# Исходный фрагмент
━━━

На следующее утро после ужина в «Клубе миллионеров» нас с Юрой ждал еще один сюрприз, подготовленный Хафизом Пашаевым. Мы отправились на плавучем ресторане в путешествие по реке Потомак в обществе Хафиза, его сына Джамала и одной знаменитой пары – академика Роальда Сагдеева и внучки президента Эйзенхауэра, Сьюзен Эйзенхауэр.
Совсем недавно мы наблюдали, как развивался роман Роальда и Сьюзен. Мы тогда близко дружили с Таней и Сергеем Капицами и снимали дачу с ними по соседству, на Николиной горе. Сьюзен, журналистка по профессии, в те годы была заинтересована «российской тематикой» и приезжала на разные мероприятия в Москву. Тут и произошло их знакомство с Сагдеевым. Неотразимое обаяние Сьюзен сильно подействовало на нашего друга Ролика, и он ей не на шутку увлекся. В то время Роальд Сагдеев был депутатом Верховного Совета СССР, но при первой возможности срывался со всяких правительственных совещаний и заседаний и с невероятными охапками роз являлся на дачу к Капицам, где его ждала Сьюзен. Таня Капица начинала сердиться на Сагдеева, поскольку все эти букеты уже некуда было ставить. Но так продолжалось недолго.
Сагдеев развелся с женой, и у них с Сьюзен состоялась свадьба в Американском посольстве в Москве, на которой мы с Юрой также присутствовали.
И вот теперь они вместе. Ролик переехал жить в США и, как всегда, занятия физикой совмещал с активной общественной деятельностью. Они оба были на подъеме: Сьюзен много писала о наших российских проблемах, а Ролик Сагдеев всячески способствовал укреплению связей между американскими и российскими учеными.

━━━

# Строки данных
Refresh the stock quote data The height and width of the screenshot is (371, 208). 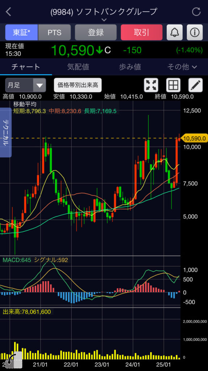coord(196,12)
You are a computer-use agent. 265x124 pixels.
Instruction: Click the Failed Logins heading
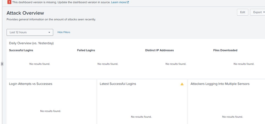[86, 50]
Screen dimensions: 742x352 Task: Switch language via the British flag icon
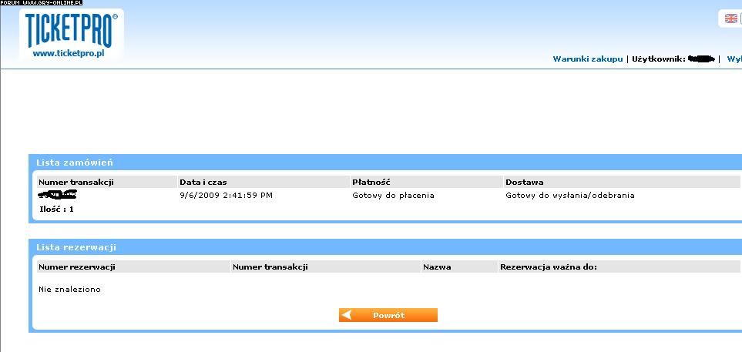pos(730,18)
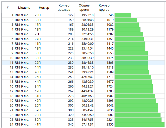Click the shortest green bar in row 1
The height and width of the screenshot is (128, 166).
click(x=123, y=15)
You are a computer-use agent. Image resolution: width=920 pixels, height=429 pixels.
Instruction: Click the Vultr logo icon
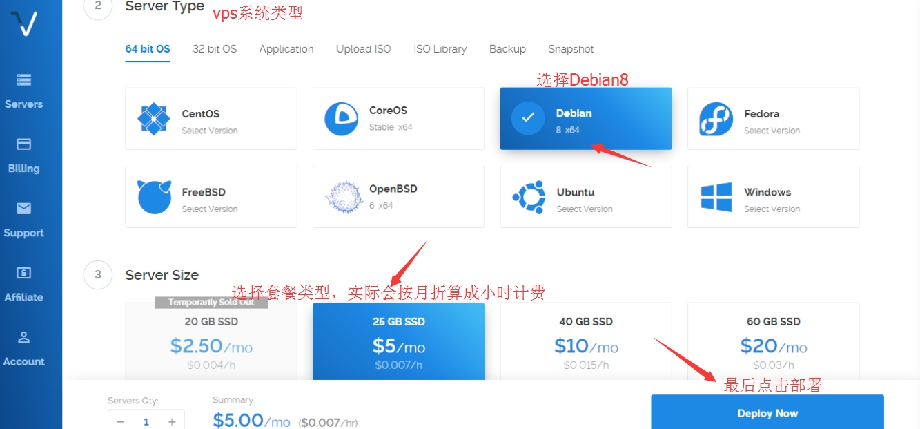pos(28,23)
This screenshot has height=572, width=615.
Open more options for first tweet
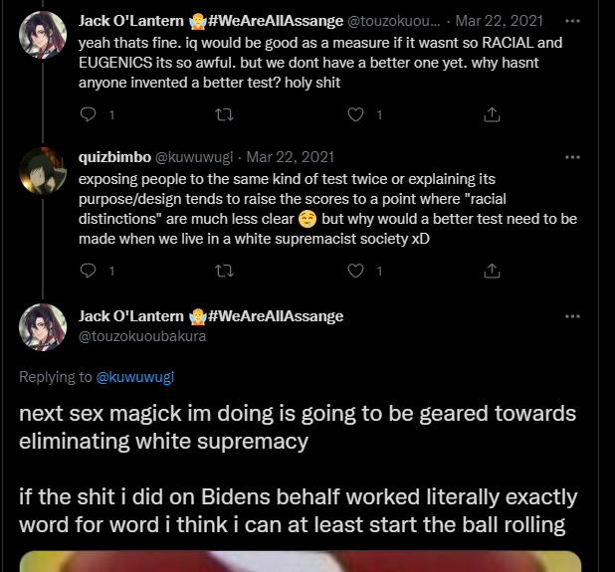click(572, 20)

━━━

# Необходимые действия
(a) Дословно воспроизведите фрагмент текста о Роальде Сагдееве и Сьюзен Эйзенхауэр от «Совсем недавно мы» до «так продолжалось недолго.».
(b) Продолжите текст о Роальде Сагдееве и Сьюзен Эйзенхауэр, начиная сразу после его последнего предложения.

# Результаты выполнения
(a)
Совсем недавно мы наблюдали, как развивался роман Роальда и Сьюзен. Мы тогда близко дружили с Таней и Сергеем Капицами и снимали дачу с ними по соседству, на Николиной горе. Сьюзен, журналистка по профессии, в те годы была заинтересована «российской тематикой» и приезжала на разные мероприятия в Москву. Тут и произошло их знакомство с Сагдеевым. Неотразимое обаяние Сьюзен сильно подействовало на нашего друга Ролика, и он ей не на шутку увлекся. В то время Роальд Сагдеев был депутатом Верховного Совета СССР, но при первой возможности срывался со всяких правительственных совещаний и заседаний и с невероятными охапками роз являлся на дачу к Капицам, где его ждала Сьюзен. Таня Капица начинала сердиться на Сагдеева, поскольку все эти букеты уже некуда было ставить. Но так продолжалось недолго.

(b)
С большим сожалением должна заметить, что совместная жизнь этой пары продолжалась не вечно. Не так давно мы узнали, что Роальд и Сьюзен расстались. Инициатором, как нам сказали, была она. Еще одна нить, казалось бы так прочно связывавшая нас с Америкой, оборвалась.
Ничего подобного мы тогда, в том путешествии по Потомаку, не подозревали. Мы были счастливы снова встретиться с ними и провели этот день, как, бывало, когда-то на Николиной горе, у Капиц, оживленно и весело.
С Хафизом Пашаевым у Сагдеевых установились теплые, дружеские отношения. Посольство Азербайджана в Вашингтоне стало своеобразным центром, где встречаются представители разных стран, положения и рода занятий, приезжающие в США и находят здесь доброжелательный прием. Сближать людей – это особый дар Хафиза Пашаева.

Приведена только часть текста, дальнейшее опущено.